- **Given text**:
%%

Despite global progress made against sweatshops, publicity surrounding abuses can still have significant potential to cause trouble for brands. “Threats in your supply chain are changing faster than your analogue tracking processes,” he points out. “One courageous person posting something on social media can change the world – and you need to be able to detect something like that.”

Counterfeiting challenges

As regards detecting counterfeiting, Litterini said there were lessons to be learned by industry from military cyberwarfare techniques, advanced data collection, analysis and associated controls. The automation that will make counterfeiting and fraud problems “more surmountable is already here today. The types of solutions that the fashion industry will find useful exist and they’re out there in the national security realm.”

With such technology, versions of which is becoming available in the private sector, “the proverbial needle in the haystack is getting easier to detect,” he says. “The nefarious activities may differ, but the first upside is that all the bad guys who would like to operate in your supply chain have roughly the same playbook,” and that is they launder money – an activity that banks, other financial institutions, accountants and other professionals have a duty to look out for and report.

Adequate threat detection means collecting data from several levels into the supply chain. Indeed, brands need to dig deeper, looking at contacts of contacts to see if their suppliers have known criminal links.

%%

- **Tasks and exercises**:
1. Translate this sentence from the supply chain text into Spanish: "Adequate threat detection means collecting data from several levels into the supply chain."
2. For each statement, answer yes or no according to the supply chain text, and quote the words that decide it. (a) Solutions useful to the fashion industry already exist in the national security realm. (b) Those who want to operate in a supply chain follow very different playbooks. (c) Brands should look at contacts of contacts to check their suppliers for criminal links.
Work from the supply chain text alone.

- **Information shown**:
%%

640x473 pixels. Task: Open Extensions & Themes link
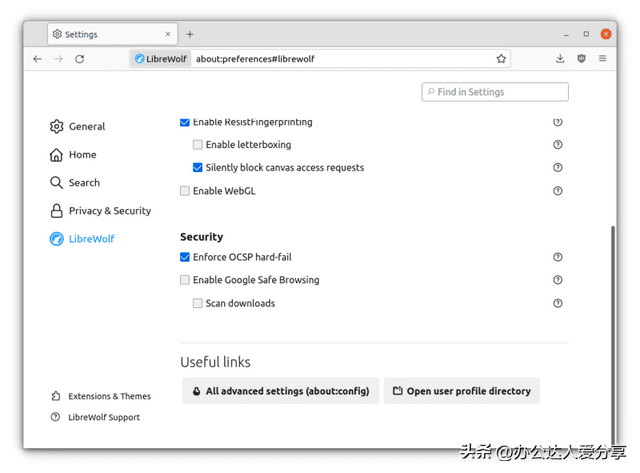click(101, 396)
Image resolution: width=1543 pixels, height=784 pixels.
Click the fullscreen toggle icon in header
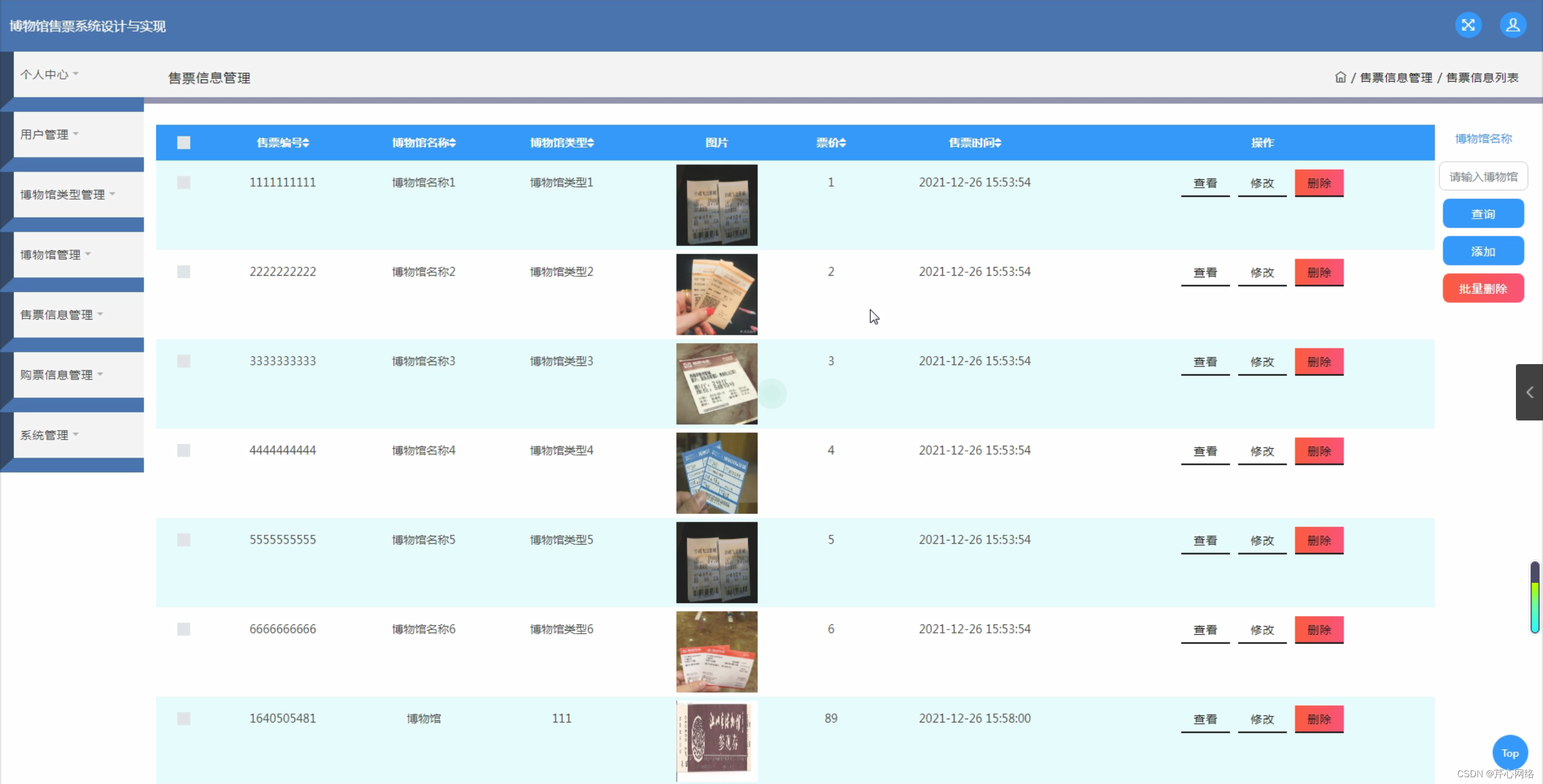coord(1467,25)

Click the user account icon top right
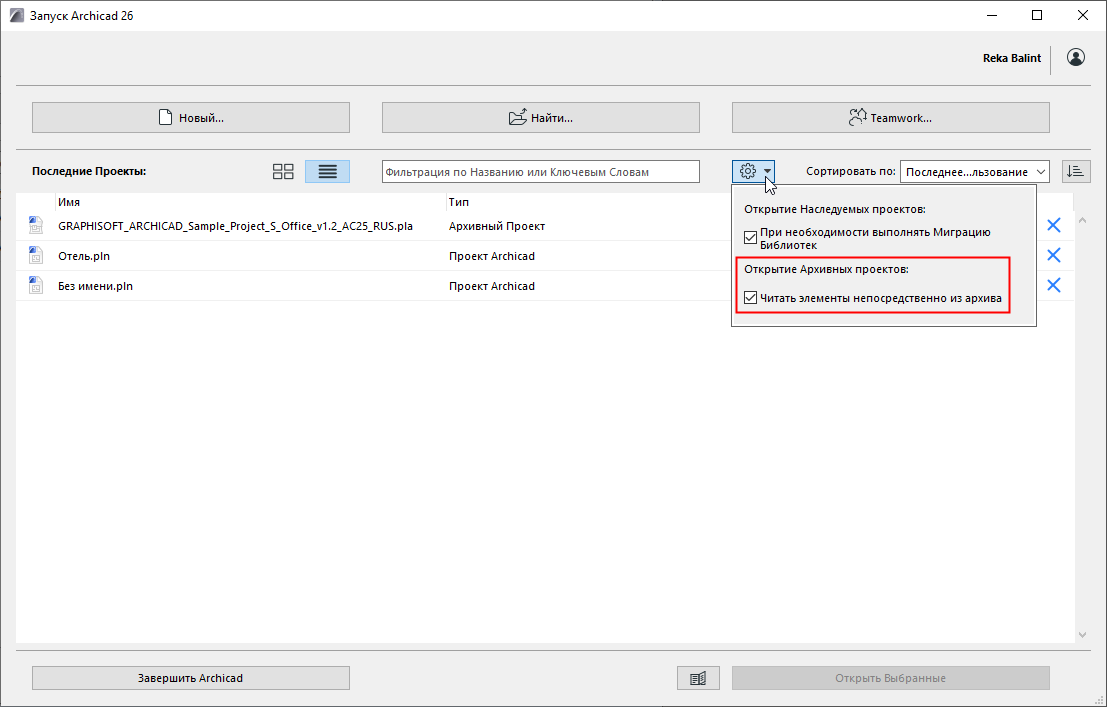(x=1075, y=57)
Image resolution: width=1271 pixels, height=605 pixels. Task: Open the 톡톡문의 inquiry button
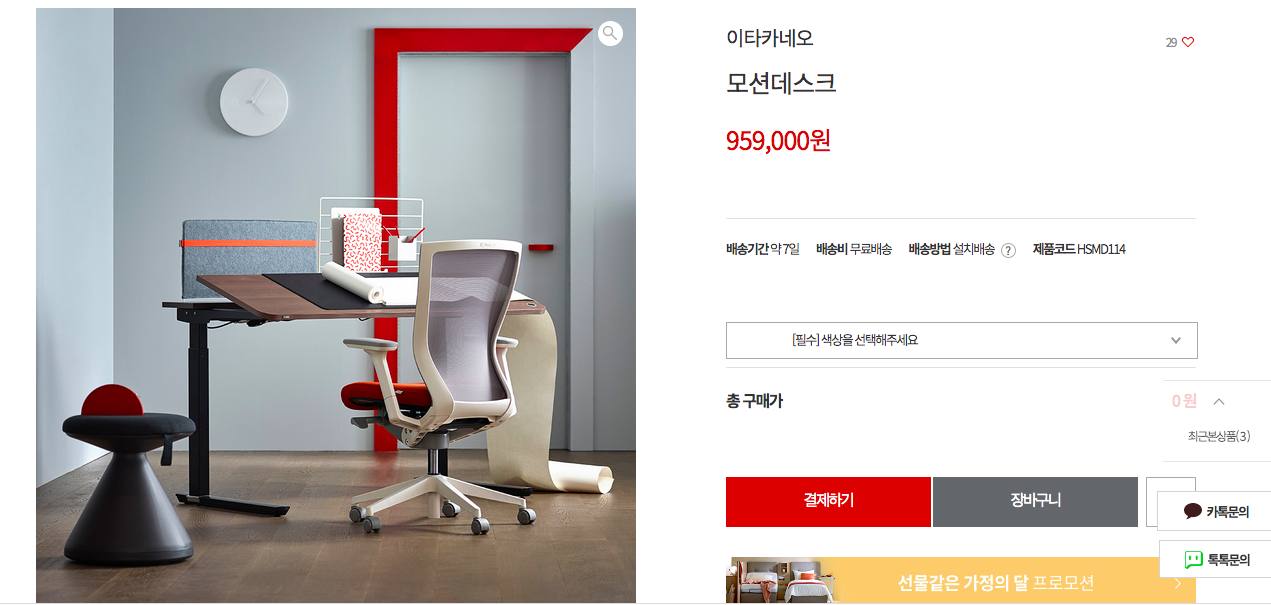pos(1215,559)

%%

- **Results for the exercise**:
1. Una detección adecuada de amenazas implica recopilar datos de varios niveles dentro de la cadena de suministro.

2.
(a) Yes: "The types of solutions that the fashion industry will find useful exist and they’re out there in the national security realm."
(b) No: "all the bad guys who would like to operate in your supply chain have roughly the same playbook"
(c) Yes: "looking at contacts of contacts to see if their suppliers have known criminal links"